▶ Dataset entries:
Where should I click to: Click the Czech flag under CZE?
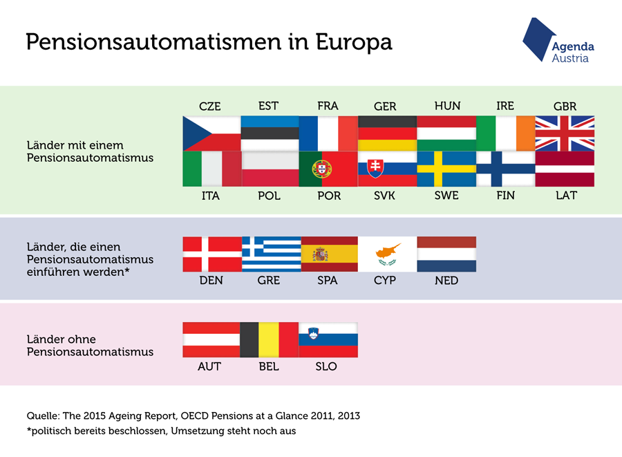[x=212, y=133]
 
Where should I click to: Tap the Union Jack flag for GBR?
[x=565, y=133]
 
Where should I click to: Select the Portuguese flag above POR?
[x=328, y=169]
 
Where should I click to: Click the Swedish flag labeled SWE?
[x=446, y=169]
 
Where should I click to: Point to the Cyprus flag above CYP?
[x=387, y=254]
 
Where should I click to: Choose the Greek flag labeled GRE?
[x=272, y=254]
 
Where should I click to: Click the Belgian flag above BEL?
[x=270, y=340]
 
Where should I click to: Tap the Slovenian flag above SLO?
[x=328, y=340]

==

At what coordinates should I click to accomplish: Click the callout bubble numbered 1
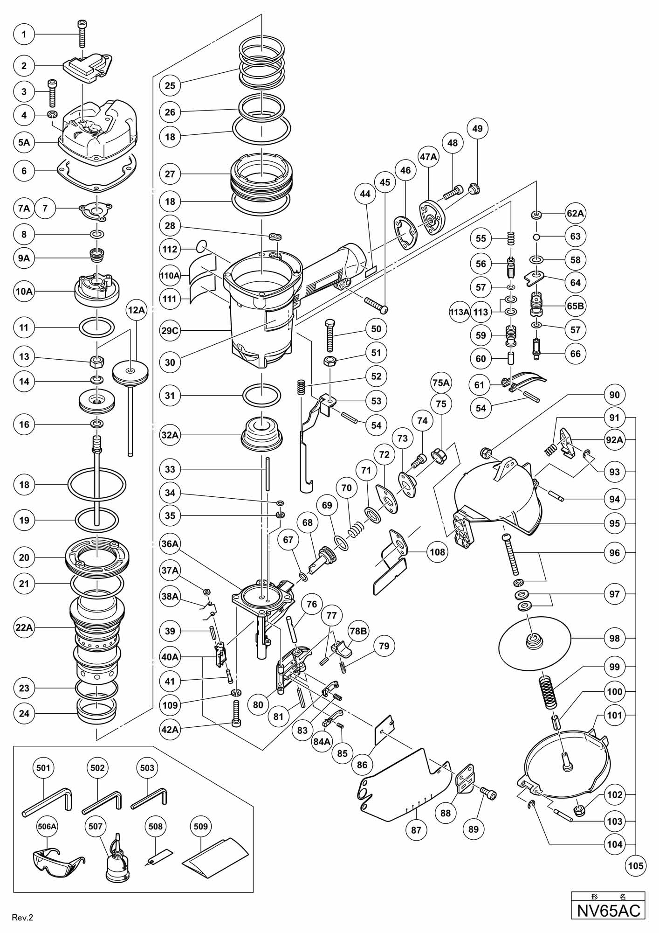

==

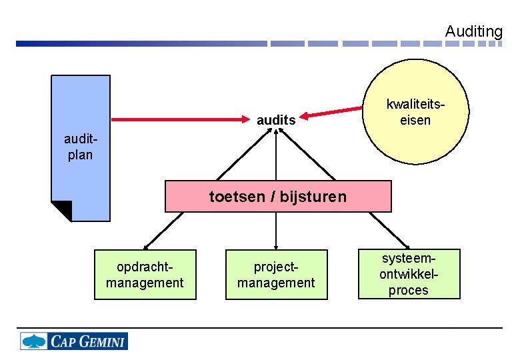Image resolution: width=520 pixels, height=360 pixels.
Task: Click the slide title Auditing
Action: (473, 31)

▶ Problem description:
Reproduce without any change the stretch of the records from the line containing "Where should I click to: Tap the Slovenian" through the line containing "[x=328, y=340]", including both of those lines.

▶ Written answer:
Where should I click to: Tap the Slovenian flag above SLO?
[x=328, y=340]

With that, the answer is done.